LG used WRGB striping.

Also, this isn't true? The blur busters founder (Mark Rejhon) has worked a lot on this exact issue and already has defined shaders and approaches to arbitrary subpixel geometry text shaders in the PowerToys repos (no thanks to Microsoft).

His approach is based on the Freestyle HarmonyLCD subpixel rendering approach which has supported non-striped layouts for over 6 years.

We're currently blocked by Microsoft, who continue to ignore everyone on this issue despite Mark's best efforts. Core Windows shaders need to be modified and he can't really proceed without cooperation, without injecting a security risk for anyone who uses his solution.


LG was RWBG, but newer panels use RGWB, which works better with subpixel.

I wasn't aware of the FreeType harmony approach, but it looks like there's some problems, like no FIR filtering. The rapidly changing subpixel arrangements would also be difficult to accommodate. They'd have to have a new DDC command or something to poll the panel's subpixel matrix. I imagine by the time they got that through the standards bodies that RGB OLED would be ready.


The latest EDID version does support quite a few arrangements, all the ones in the real world at the moment included afaik.


Once upon a time I owned a LCD monitor with diagonal subpixels[1], and subpixel antialiasing absolutely didn’t work on that either.
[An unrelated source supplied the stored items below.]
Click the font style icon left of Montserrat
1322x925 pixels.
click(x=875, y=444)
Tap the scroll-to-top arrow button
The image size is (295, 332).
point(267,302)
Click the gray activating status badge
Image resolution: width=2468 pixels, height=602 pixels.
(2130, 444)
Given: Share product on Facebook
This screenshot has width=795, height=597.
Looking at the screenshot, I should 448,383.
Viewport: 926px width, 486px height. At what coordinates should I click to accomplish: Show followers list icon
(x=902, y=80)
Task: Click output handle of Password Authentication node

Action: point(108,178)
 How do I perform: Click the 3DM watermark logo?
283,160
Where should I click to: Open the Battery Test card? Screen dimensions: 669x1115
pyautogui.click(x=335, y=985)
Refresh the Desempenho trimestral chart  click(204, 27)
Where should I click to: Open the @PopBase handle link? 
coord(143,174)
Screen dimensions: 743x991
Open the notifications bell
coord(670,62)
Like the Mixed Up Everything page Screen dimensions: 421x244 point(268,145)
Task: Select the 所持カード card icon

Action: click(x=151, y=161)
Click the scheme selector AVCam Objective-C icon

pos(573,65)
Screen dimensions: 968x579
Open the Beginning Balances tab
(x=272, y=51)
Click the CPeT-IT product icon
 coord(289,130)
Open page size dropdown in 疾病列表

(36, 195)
It’s just that it was very niche and I’m not sure if there were even any follow-up products that used the same arrangement.

[1] Samsung SyncMaster 173P (released 2004, bought IIRC 2006)


> There's no current methodology or algorithms to deal with triangular layouts, etc.

I believe there are rasterization algorithms that can sample the ideal infinite-resolution picture according to any sampling kernel (i.e. shape or distribution of light) you desire. They may not be cheap, but then computer graphics is to a great extent the discipline of finding acceptable levels of cheating in situations like this. So this is definitely solvable. Incompatibility with manual hinting tuned to one specific sampling grid and rasterization algorithm is the greater problem.